▶ [AIM OF THE TASK] From the records below, copy each line that has the word "agent" in it.

▶ [DATASET]
----------------------------------------

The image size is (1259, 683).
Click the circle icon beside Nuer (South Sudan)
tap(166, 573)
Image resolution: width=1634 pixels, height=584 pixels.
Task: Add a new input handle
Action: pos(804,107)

----------------------------------------

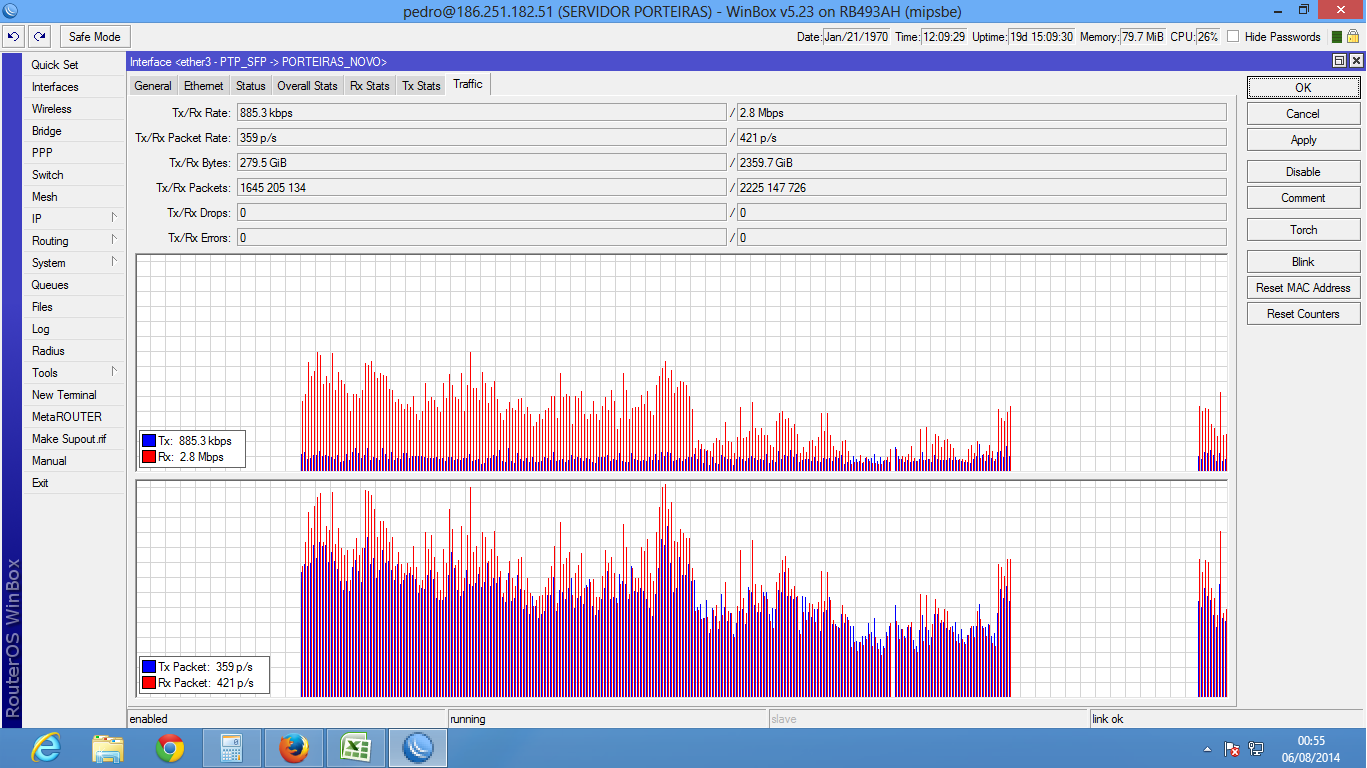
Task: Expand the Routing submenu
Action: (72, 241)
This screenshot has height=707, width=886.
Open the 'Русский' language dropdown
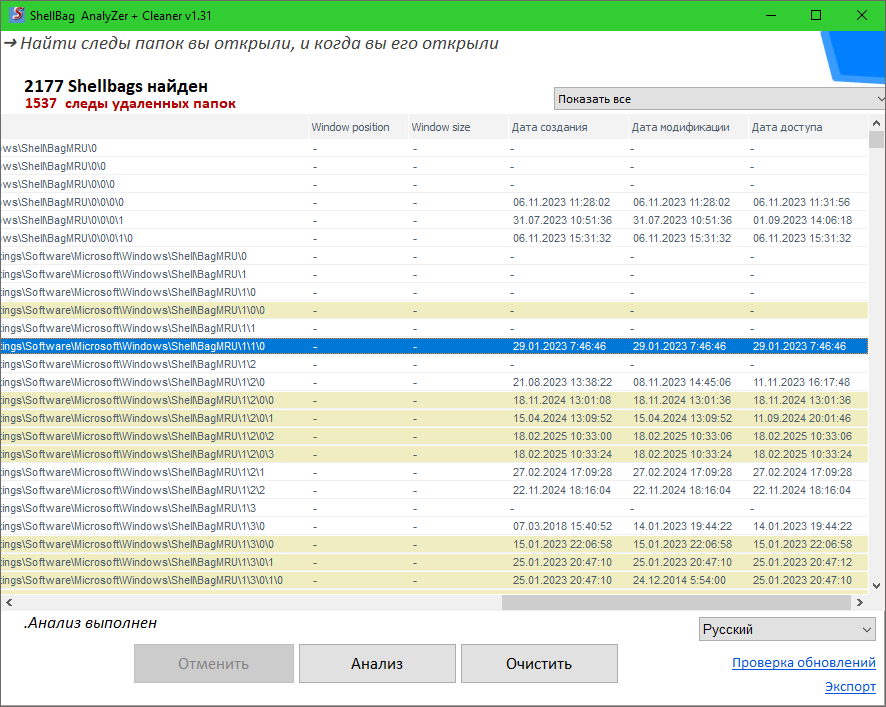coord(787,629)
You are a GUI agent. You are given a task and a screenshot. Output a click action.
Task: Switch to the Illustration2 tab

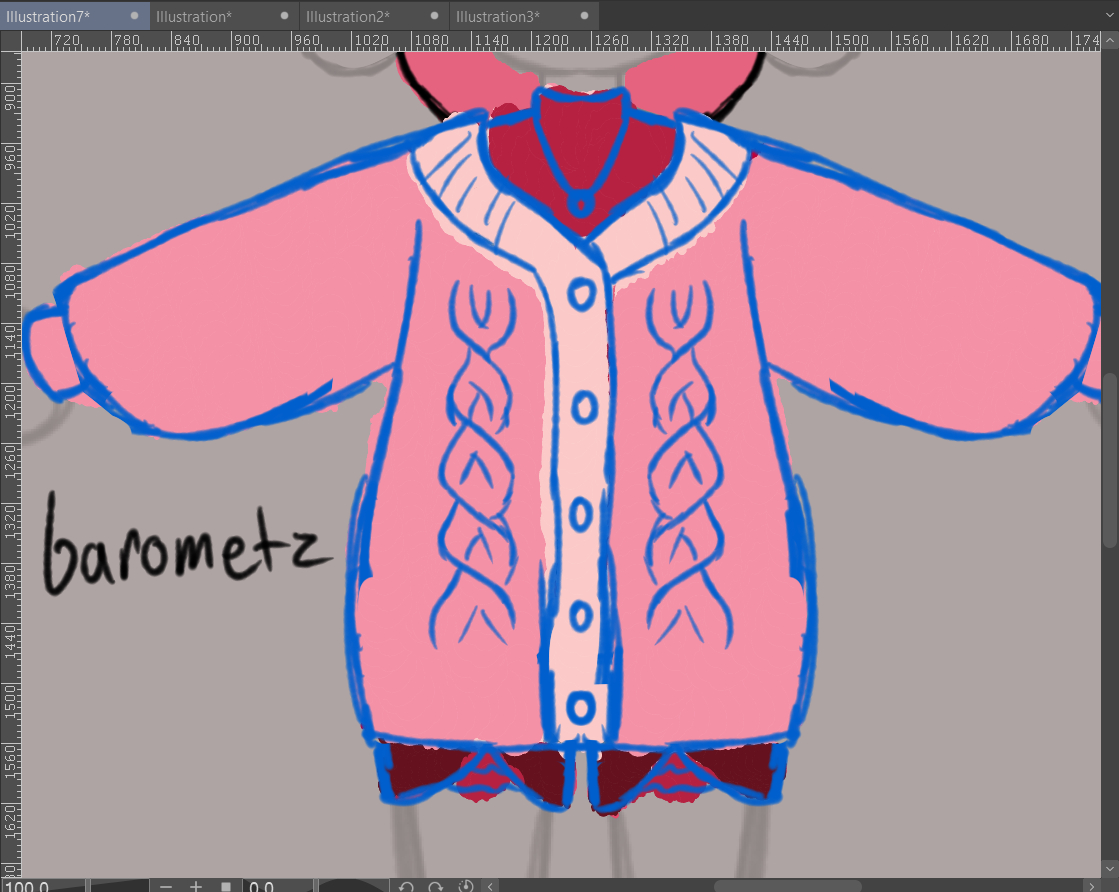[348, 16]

----------------------------------------

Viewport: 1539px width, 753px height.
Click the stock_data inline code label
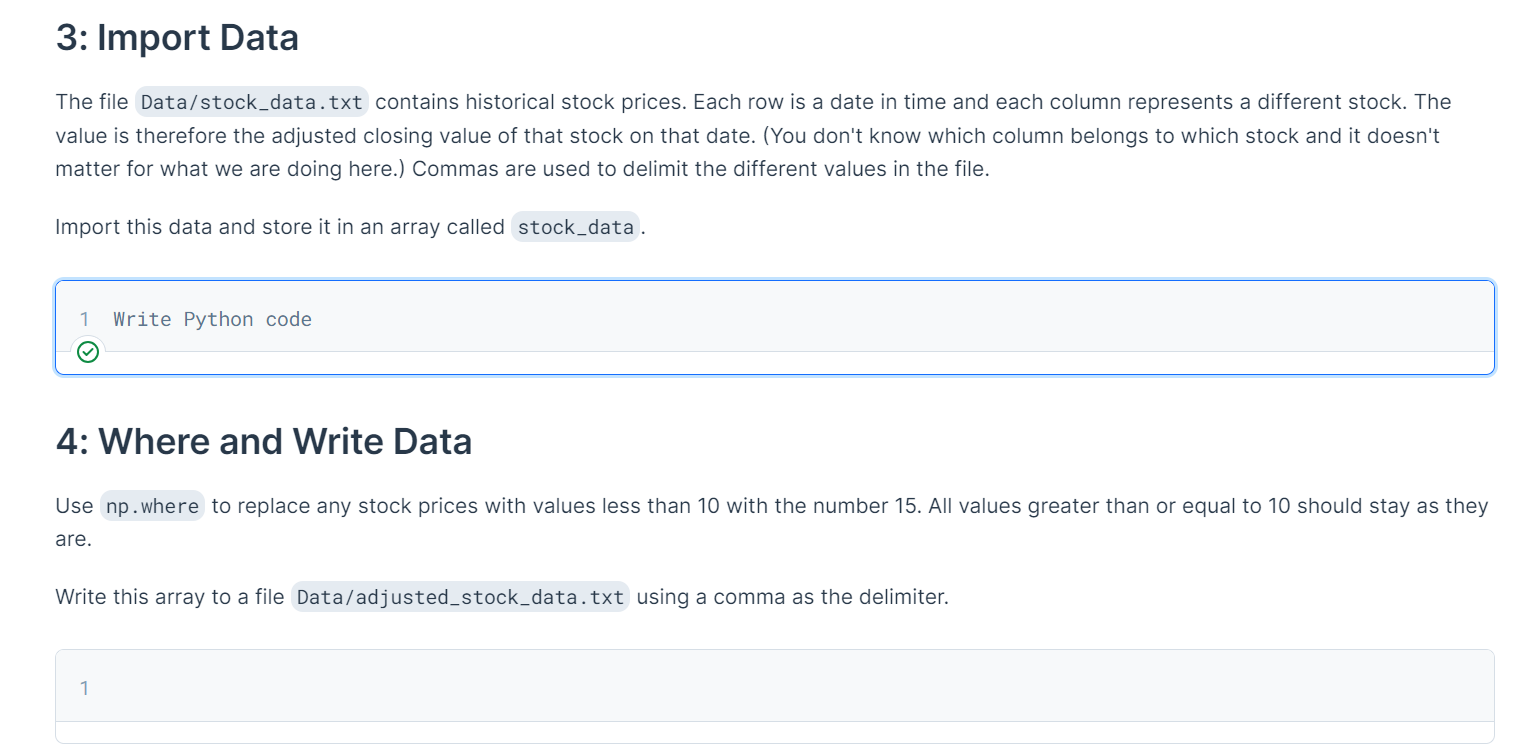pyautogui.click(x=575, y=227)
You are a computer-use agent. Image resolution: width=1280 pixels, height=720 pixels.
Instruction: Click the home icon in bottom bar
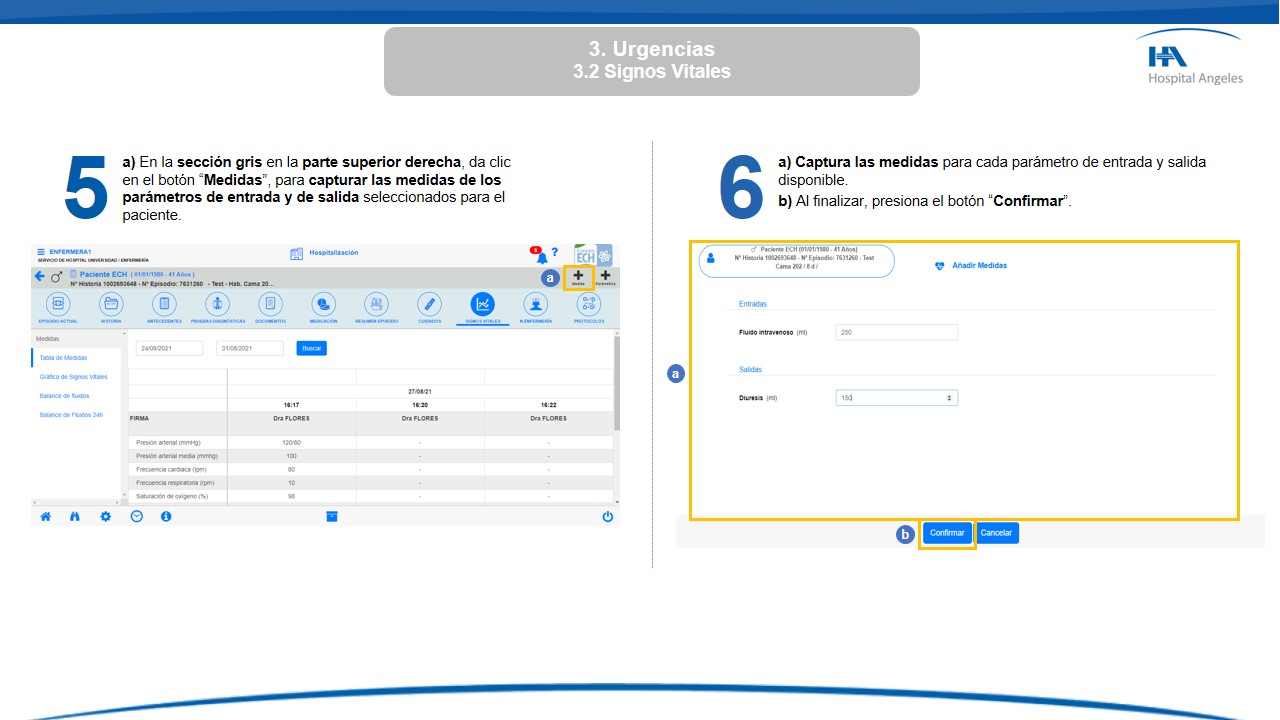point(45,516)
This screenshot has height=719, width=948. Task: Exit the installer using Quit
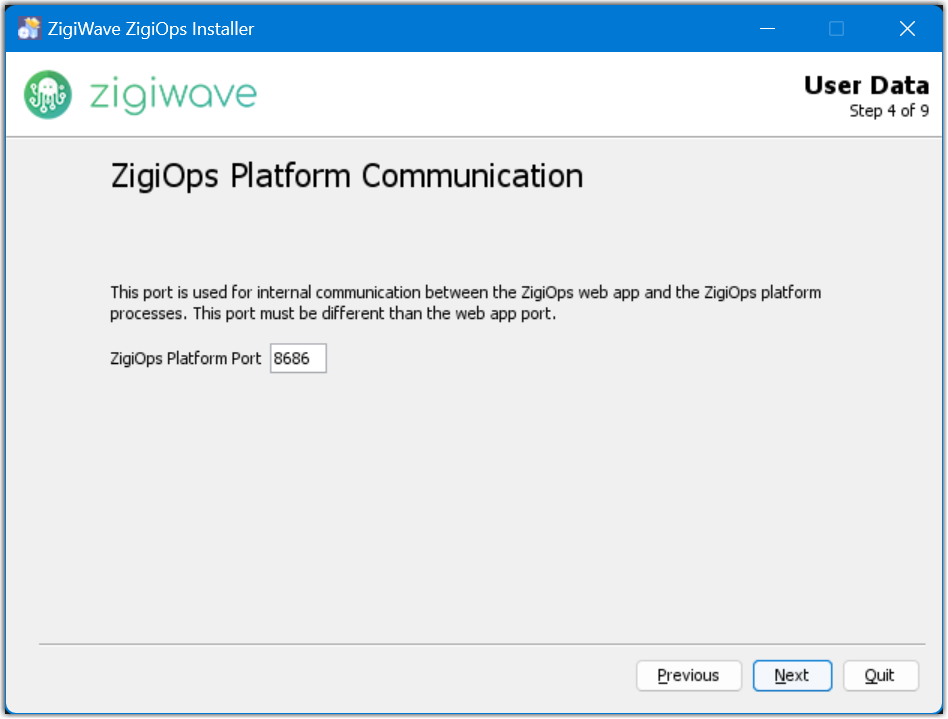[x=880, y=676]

----------------------------------------

▶ [SOLUTION]
You are a GUI agent. You are given a task and a screenshot. Output a click action.
You are a computer-use agent. Image resolution: width=1280 pixels, height=720 pixels.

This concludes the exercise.